Stroke can be caused by ruptured unstable carotid plaques (11), or thrombosis formation in cerebral arteries. It is reported that approximately 70% of the patients with stroke are cerebral infarction, 15% were hemorrhagic stroke and 15% were TIA (22). Patients with TIA may fully progress into stroke (22). Oxidative stress such as infection induces more circulating neutrophils and macrophages in blood, produces more inducible cytokines and activates HO-1 activity, moreover, immune responses to infection contribute significantly to the formation of atherogenesis. Blood circulation in small atherosclerotic arteries becomes slower especially on condition of low systemic blood pressure and or dehydration, and thereby causes the ischemic stroke.

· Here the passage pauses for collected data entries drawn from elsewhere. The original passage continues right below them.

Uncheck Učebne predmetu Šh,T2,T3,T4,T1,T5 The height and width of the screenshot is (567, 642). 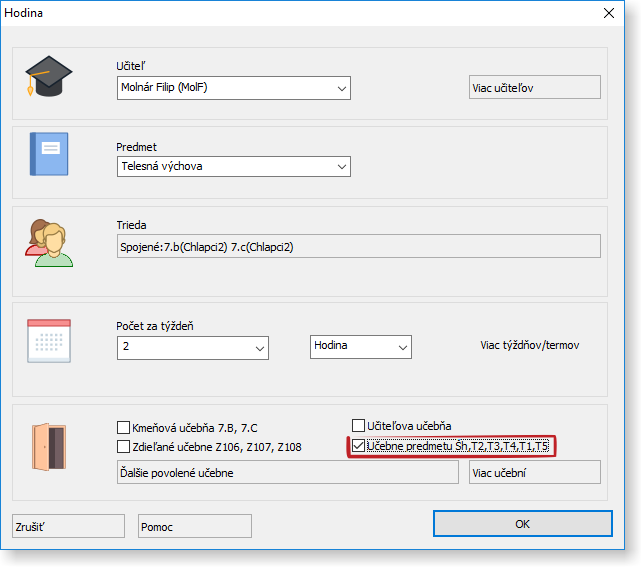359,446
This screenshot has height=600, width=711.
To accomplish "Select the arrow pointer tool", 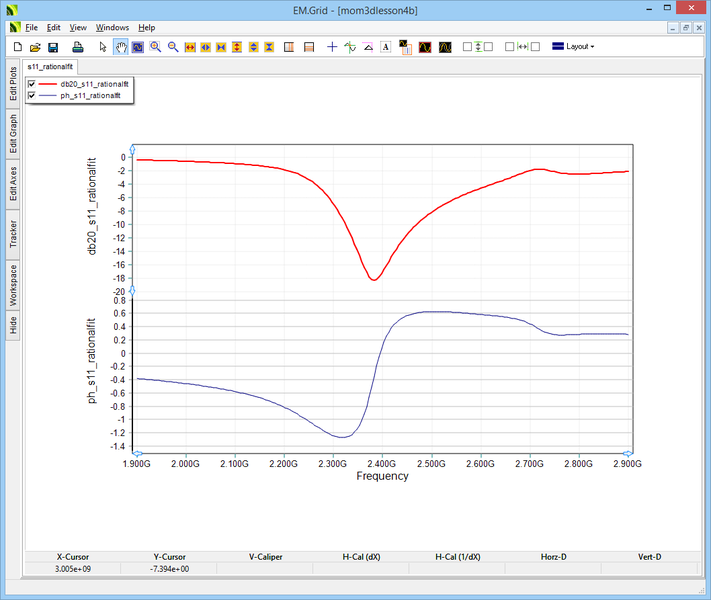I will [103, 47].
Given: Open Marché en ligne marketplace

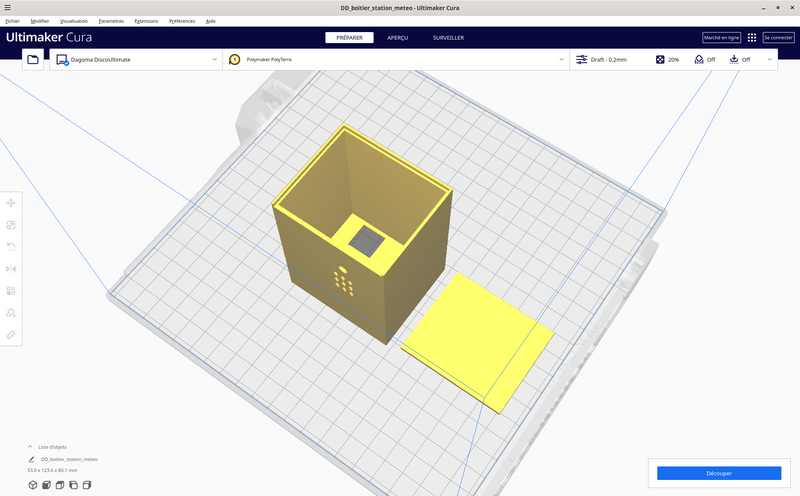Looking at the screenshot, I should pos(721,38).
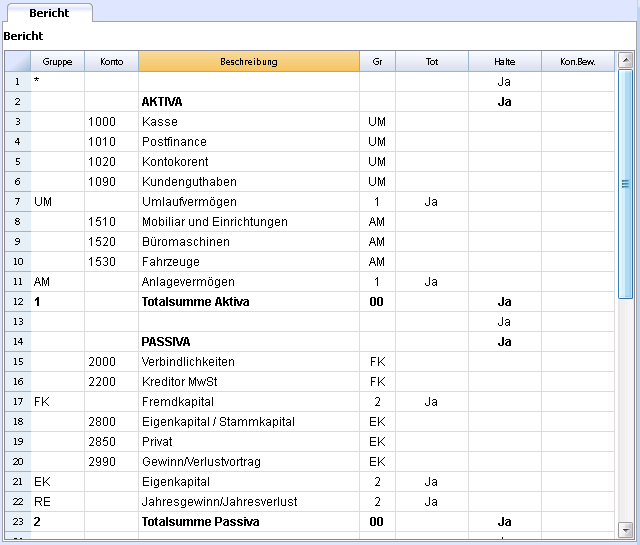Select the EK group cell in row 21

pos(58,482)
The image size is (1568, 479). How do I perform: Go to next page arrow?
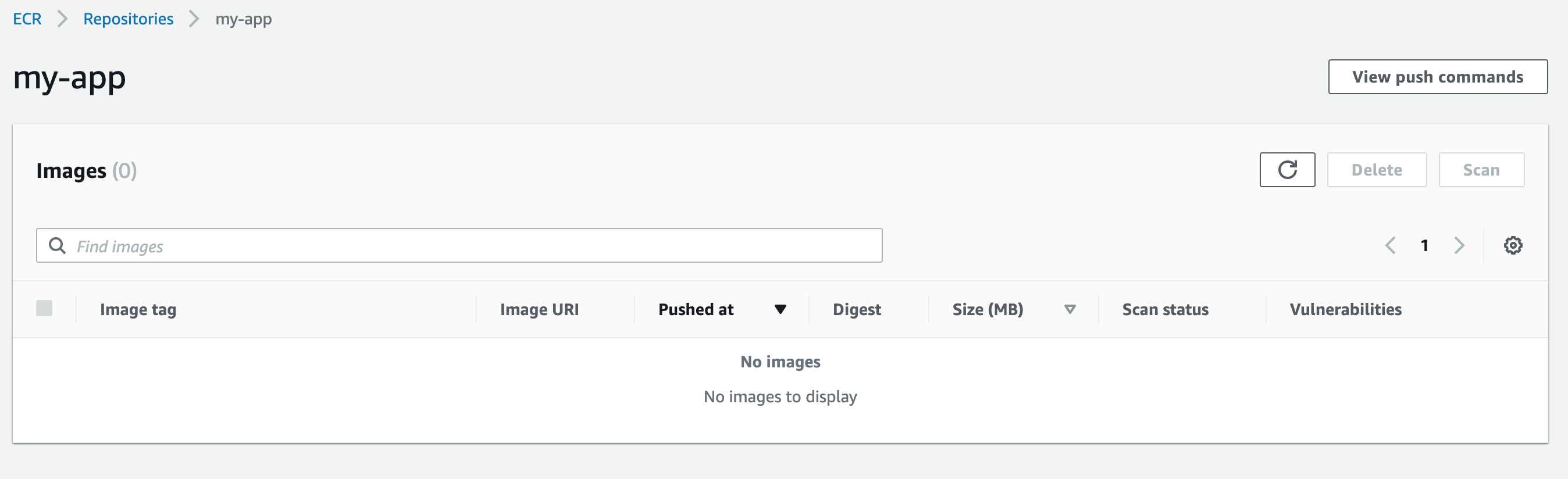click(1459, 245)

We have to mention that a limitation was existed in our study. A small number of patients included in current study, many confounder factors of patients, and lack of variables of stroke prognosis may bias the results, and account for the discordance of HO-1 and bilirubin level with risk of stroke. A NIH Stroke Scale should be included in future study.

Conclusions

In summary, our study demonstrates that serum HO-1 level is higher in stroke patients than TIA patients, infection rate is associated with stroke patients. However, bilirubin level is lower in stroke patients. HO-1 may be a general marker to reflect the oxidative stress of patients. Underlying mechanism of HO-1 versus bilirubin with risk of stroke deserves further investigation. A larger sample size of patients from multiple medical centers with long-term follow up will detect significant findings in the risk of stroke.

Acknowledgements

Disclosure: The authors declare no conflict of interest.